Comparing Methodological Variations in Seizure Onset Localisation Algorithms using intracranial EEG (2410.13466v2)

Abstract: During clinical treatment for epilepsy, the area of the brain thought to be responsible for pathological activity is identified. This identification is typically performed through visual assessment of EEG recordings; however, this is time consuming and prone to subjective inconsistency. Automated onset localisation algorithms provide objective identification of the onset location by highlighting changes in signal features associated with seizure onset. In this work we investigate how methodological differences in such algorithms can result in different onset locations being identified. We analysed ictal intracranial EEG (icEEG) recordings in 16 subjects (100 seizures) with drug-resistant epilepsy from the SWEZ-ETHZ public database. We identified a series of key methodological differences that must be considered when designing or selecting an onset localisation algorithm.
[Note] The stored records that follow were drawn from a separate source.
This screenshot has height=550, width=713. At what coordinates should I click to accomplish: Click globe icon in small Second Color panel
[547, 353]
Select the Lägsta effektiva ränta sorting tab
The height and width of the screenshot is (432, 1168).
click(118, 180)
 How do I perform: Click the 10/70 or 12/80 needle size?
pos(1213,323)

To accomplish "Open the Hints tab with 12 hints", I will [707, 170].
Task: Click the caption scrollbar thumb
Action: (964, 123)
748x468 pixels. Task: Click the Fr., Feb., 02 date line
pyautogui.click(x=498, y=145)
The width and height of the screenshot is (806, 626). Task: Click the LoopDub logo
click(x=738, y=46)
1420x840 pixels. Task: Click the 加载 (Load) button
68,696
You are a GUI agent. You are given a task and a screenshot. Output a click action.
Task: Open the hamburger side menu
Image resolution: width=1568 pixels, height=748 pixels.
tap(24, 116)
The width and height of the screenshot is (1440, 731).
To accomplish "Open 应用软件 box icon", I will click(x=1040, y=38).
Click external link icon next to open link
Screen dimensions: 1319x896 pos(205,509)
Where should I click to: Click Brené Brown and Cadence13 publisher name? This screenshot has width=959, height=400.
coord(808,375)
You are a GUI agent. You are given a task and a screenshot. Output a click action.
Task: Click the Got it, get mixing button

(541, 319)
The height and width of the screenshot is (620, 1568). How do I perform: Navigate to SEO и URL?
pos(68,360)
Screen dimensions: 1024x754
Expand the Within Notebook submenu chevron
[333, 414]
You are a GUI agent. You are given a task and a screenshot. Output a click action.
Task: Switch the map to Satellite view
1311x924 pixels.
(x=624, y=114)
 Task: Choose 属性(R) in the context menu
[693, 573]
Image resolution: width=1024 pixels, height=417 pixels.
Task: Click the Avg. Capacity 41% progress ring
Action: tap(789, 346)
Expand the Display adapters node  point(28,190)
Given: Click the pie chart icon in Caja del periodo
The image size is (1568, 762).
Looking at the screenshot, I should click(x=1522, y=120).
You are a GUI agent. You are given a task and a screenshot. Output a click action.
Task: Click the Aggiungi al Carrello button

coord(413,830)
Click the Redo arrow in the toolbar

These differences were demonstrated using three distinct algorithms that capture different, but complementary, seizure onset features: Imprint, Epileptogenicity Index, and Low Entropy Map. We assessed methodological differences (or Decision Points), and their impact on the identified onset locations. Our independent application of all three algorithms to the same ictal icEEG dataset revealed low agreement between them: 27-60% of onset channels showed minimal or no overlap. Therefore, we investigated the effect of three key differences: (i) how to define a baseline, (ii) whether low-frequency components are considered, and finally (iii) whether electrodecrement is considered. Changes at each Decision Point were found to substantially influence resultant onset channels (r>0.3). Our results demonstrate how seemingly small methodological changes can result in large differences in onset locations. We propose that key Decision Points must be considered when using or designing an onset localisation algorithm.